Abstract P778: Hypertension and Vascular Cell Adhesion Molecule 1 Relate To % Change in National Institutes of Health Stroke Scale Score in Ischemic Stroke After Mechanical Thrombectomy

Introduction: The University of Kentucky Blood and Clot Thrombectomy Registry and Collaboration (BACTRAC) protocol utilizes thrombectomy to isolate intracranial (i.e. distal to thrombus) arterial blood and systemic (i.e. carotid) arterial blood from thrombectomy procedures to study stroke. Here, we investigate the relationship among Vascular Cell Adhesion Molecule 1 (VCAM1), hypertension (HTN), and stroke recovery in patients undergoing mechanical thrombectomy for emergent large vessel occlusion (ELVO) stroke. Methods: Intracranial and systemic plasma samples from 25 subjects underwent cardiometabolic proteomic analysis at Olink Proteomics. Demographic data including HTN status and both admission NIHSS and discharge NIHSS were included. Linear regression analysis was run on both intracranial and systemic VCAM1 expression levels against % change in NIHSS ((Admittance NIHSS - Discharge NIHSS)/Admittance NIHSS)) and two-tailed t-tests were run assessing VCAM1 expression with HTN vs. no HTN. Results: Increased expression of intracranial VCAM1 significantly correlated with a smaller % change in NIHSS (p=0.001). Similarly, increased systemic VCAM1 expression was also found to have a significant relationship with smaller % change in NIHSS (p=0.005). Subjects with hypertension had significantly higher intracranial (p=0.03) and systemic (p=0.001) VCAM1 levels compared to those without HTN. Discussion: VCAM1 mediates leukocyte-endothelial cell adhesion and has been shown to play a role in stroke.
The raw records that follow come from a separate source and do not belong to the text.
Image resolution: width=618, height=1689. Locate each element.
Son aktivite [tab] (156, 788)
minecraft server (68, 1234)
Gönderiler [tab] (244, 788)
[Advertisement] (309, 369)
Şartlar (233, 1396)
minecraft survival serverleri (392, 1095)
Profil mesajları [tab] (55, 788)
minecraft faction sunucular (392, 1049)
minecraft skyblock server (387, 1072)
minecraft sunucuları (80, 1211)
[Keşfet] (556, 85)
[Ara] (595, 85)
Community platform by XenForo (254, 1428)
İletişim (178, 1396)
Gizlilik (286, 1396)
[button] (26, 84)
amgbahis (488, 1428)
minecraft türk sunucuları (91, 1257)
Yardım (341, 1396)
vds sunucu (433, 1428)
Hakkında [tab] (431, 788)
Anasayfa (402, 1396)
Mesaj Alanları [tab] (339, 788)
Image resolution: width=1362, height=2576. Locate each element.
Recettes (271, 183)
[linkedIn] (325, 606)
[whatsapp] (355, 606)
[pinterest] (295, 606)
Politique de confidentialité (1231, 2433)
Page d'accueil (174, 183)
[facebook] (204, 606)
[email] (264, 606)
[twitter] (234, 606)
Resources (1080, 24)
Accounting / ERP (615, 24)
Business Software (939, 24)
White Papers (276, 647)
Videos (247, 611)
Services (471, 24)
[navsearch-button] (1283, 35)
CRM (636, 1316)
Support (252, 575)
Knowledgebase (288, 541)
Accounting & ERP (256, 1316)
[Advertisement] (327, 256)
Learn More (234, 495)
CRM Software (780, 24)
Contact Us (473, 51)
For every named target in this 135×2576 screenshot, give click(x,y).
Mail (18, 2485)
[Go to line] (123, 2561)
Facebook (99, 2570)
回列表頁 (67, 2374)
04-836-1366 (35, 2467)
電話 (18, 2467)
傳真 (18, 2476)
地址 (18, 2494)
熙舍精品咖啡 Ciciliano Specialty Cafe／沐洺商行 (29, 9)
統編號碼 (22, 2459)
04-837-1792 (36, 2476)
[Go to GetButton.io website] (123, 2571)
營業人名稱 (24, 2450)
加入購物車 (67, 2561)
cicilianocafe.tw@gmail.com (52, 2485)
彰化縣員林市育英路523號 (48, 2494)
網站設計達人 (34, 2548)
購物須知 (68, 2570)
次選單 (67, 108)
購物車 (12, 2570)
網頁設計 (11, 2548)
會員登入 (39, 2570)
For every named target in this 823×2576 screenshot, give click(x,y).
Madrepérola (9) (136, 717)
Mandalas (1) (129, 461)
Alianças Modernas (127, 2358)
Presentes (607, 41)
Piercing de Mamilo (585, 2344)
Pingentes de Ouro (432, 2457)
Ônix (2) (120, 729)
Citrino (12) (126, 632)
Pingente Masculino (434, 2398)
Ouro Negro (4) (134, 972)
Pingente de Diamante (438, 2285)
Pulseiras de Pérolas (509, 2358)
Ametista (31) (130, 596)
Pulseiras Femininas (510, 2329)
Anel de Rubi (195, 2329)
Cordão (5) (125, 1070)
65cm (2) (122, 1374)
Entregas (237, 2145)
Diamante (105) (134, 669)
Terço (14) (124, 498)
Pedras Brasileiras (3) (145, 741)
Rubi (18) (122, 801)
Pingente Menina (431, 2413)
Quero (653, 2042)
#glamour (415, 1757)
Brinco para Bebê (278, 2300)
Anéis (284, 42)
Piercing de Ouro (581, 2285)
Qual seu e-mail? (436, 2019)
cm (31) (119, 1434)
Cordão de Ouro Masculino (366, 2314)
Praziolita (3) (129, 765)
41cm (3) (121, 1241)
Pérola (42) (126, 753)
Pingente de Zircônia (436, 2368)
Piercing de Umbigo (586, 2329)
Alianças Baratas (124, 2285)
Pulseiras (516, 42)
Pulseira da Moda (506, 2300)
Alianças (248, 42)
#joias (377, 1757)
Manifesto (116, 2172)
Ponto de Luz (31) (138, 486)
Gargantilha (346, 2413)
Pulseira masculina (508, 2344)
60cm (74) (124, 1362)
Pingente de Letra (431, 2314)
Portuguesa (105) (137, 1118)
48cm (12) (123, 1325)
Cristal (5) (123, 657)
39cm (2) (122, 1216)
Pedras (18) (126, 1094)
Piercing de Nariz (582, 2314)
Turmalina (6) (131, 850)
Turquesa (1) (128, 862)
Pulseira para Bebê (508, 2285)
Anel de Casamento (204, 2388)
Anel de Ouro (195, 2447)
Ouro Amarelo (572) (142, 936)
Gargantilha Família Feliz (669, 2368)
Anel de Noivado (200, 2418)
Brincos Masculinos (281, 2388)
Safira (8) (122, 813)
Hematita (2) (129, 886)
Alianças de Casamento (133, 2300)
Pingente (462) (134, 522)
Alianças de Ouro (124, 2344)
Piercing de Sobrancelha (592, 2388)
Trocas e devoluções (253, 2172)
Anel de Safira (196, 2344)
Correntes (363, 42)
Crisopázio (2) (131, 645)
This study takes a novel approach of sampling both intracranial and systemic arterial blood during an ELVO stroke. We found increased intracranial and systemic VCAM1 independently correlate with a smaller % change in NIHSS, an indicator of poorer initial recovery. Although preliminary, these results suggest an informative role of VCAM1 levels at the time of infarct. Additionally, those with HTN had higher levels of intracranial and systemic VCAM1. These data are in line with previous studies suggesting VCAM1 is a marker of endothelial damage due to HTN leading to negative clinical outcomes. To better understand our findings, we plan to perform subset analyses investigating VCAM1 levels in relation to dyslipidemia, infarct time and infarct volume.